Each line below that carries the string "beside" must appear in the answer.

* [Available data]:
- Opening Delimiter -

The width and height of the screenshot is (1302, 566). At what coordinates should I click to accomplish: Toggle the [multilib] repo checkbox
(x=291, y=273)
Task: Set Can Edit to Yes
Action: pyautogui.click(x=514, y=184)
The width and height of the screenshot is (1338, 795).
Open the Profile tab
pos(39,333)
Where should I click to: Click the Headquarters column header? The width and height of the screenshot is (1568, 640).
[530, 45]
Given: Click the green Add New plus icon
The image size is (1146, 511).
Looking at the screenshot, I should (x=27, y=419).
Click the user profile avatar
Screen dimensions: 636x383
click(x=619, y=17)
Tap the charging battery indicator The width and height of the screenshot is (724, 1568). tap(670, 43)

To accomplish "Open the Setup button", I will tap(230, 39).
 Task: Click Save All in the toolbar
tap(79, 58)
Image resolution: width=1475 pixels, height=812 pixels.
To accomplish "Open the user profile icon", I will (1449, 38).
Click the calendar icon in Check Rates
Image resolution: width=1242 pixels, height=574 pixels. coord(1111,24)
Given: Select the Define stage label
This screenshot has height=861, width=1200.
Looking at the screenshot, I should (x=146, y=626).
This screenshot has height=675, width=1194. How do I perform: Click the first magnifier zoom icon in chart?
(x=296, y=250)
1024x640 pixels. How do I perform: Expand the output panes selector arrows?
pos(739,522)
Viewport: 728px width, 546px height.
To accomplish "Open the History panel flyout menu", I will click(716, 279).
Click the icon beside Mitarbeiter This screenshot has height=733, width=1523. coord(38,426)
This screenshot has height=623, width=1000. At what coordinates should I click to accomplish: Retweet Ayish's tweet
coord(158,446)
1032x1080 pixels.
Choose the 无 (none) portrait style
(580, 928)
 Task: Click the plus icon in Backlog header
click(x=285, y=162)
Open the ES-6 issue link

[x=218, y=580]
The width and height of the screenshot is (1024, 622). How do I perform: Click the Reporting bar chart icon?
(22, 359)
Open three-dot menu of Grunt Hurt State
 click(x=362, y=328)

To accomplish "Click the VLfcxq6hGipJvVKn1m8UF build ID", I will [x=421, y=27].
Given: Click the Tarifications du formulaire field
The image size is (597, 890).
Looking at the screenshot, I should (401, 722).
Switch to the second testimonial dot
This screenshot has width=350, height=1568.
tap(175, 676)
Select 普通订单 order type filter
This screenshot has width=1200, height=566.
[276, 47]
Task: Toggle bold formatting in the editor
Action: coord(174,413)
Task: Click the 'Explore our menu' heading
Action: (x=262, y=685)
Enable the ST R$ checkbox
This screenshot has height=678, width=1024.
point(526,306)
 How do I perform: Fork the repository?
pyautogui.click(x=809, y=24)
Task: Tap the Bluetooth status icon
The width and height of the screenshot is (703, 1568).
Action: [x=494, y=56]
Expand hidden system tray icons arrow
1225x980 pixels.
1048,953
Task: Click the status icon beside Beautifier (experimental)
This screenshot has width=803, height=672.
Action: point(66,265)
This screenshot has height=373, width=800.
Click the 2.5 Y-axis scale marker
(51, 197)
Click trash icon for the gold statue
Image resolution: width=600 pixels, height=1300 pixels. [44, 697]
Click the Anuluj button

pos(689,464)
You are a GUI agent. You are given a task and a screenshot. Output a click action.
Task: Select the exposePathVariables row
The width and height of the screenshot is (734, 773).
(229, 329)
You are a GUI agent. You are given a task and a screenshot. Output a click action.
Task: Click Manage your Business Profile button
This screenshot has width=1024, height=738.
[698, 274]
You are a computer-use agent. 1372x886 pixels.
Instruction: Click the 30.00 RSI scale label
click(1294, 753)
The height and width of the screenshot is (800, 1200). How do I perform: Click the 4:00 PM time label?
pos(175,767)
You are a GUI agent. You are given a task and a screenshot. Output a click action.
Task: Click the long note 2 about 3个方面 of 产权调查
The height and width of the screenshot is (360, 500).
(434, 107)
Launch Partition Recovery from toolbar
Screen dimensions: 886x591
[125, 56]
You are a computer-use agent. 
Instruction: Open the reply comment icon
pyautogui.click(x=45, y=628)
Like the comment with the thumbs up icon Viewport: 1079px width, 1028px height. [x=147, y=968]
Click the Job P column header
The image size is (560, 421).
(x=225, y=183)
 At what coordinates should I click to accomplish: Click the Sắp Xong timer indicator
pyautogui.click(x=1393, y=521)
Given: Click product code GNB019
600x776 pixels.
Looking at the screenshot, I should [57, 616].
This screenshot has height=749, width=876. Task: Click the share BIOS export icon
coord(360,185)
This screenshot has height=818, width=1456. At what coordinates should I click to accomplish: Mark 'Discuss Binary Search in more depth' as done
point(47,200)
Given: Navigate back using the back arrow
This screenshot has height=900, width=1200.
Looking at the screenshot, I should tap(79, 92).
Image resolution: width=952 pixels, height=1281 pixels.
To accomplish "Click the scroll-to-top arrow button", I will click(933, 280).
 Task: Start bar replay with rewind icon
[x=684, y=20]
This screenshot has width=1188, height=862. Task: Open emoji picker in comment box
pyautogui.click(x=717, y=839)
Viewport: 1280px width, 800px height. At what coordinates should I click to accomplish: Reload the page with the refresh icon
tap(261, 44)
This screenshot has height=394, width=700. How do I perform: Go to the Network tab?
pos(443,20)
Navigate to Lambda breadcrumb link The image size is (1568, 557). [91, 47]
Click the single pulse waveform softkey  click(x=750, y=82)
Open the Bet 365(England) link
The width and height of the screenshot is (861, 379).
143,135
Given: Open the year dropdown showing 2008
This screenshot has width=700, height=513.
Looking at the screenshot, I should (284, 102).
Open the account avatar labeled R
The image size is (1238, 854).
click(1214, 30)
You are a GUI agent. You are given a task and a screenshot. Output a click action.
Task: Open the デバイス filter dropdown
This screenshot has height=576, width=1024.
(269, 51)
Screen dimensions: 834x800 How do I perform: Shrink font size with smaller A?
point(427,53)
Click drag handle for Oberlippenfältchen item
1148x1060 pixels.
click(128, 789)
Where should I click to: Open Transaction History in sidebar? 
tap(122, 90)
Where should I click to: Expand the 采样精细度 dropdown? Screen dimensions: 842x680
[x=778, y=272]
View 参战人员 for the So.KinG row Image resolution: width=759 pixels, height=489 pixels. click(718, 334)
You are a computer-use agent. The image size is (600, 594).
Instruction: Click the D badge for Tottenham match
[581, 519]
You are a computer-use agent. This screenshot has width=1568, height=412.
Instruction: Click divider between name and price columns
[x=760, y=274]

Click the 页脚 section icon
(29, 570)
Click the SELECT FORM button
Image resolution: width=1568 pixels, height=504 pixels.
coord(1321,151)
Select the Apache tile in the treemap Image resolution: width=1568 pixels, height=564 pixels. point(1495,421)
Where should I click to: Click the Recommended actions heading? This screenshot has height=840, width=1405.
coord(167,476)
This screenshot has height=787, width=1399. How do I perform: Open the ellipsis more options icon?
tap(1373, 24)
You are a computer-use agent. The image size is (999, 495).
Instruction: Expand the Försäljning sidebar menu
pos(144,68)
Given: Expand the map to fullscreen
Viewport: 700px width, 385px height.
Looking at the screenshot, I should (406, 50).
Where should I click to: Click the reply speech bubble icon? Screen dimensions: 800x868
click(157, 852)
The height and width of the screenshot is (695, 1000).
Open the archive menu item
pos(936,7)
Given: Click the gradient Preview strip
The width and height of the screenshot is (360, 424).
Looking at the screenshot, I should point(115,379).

- Closing Delimiter -

* [Solution to the exercise]:
Click the icon beside Mitarbeiter This screenshot has height=733, width=1523. coord(38,426)
Task: Click the status icon beside Beautifier (experimental)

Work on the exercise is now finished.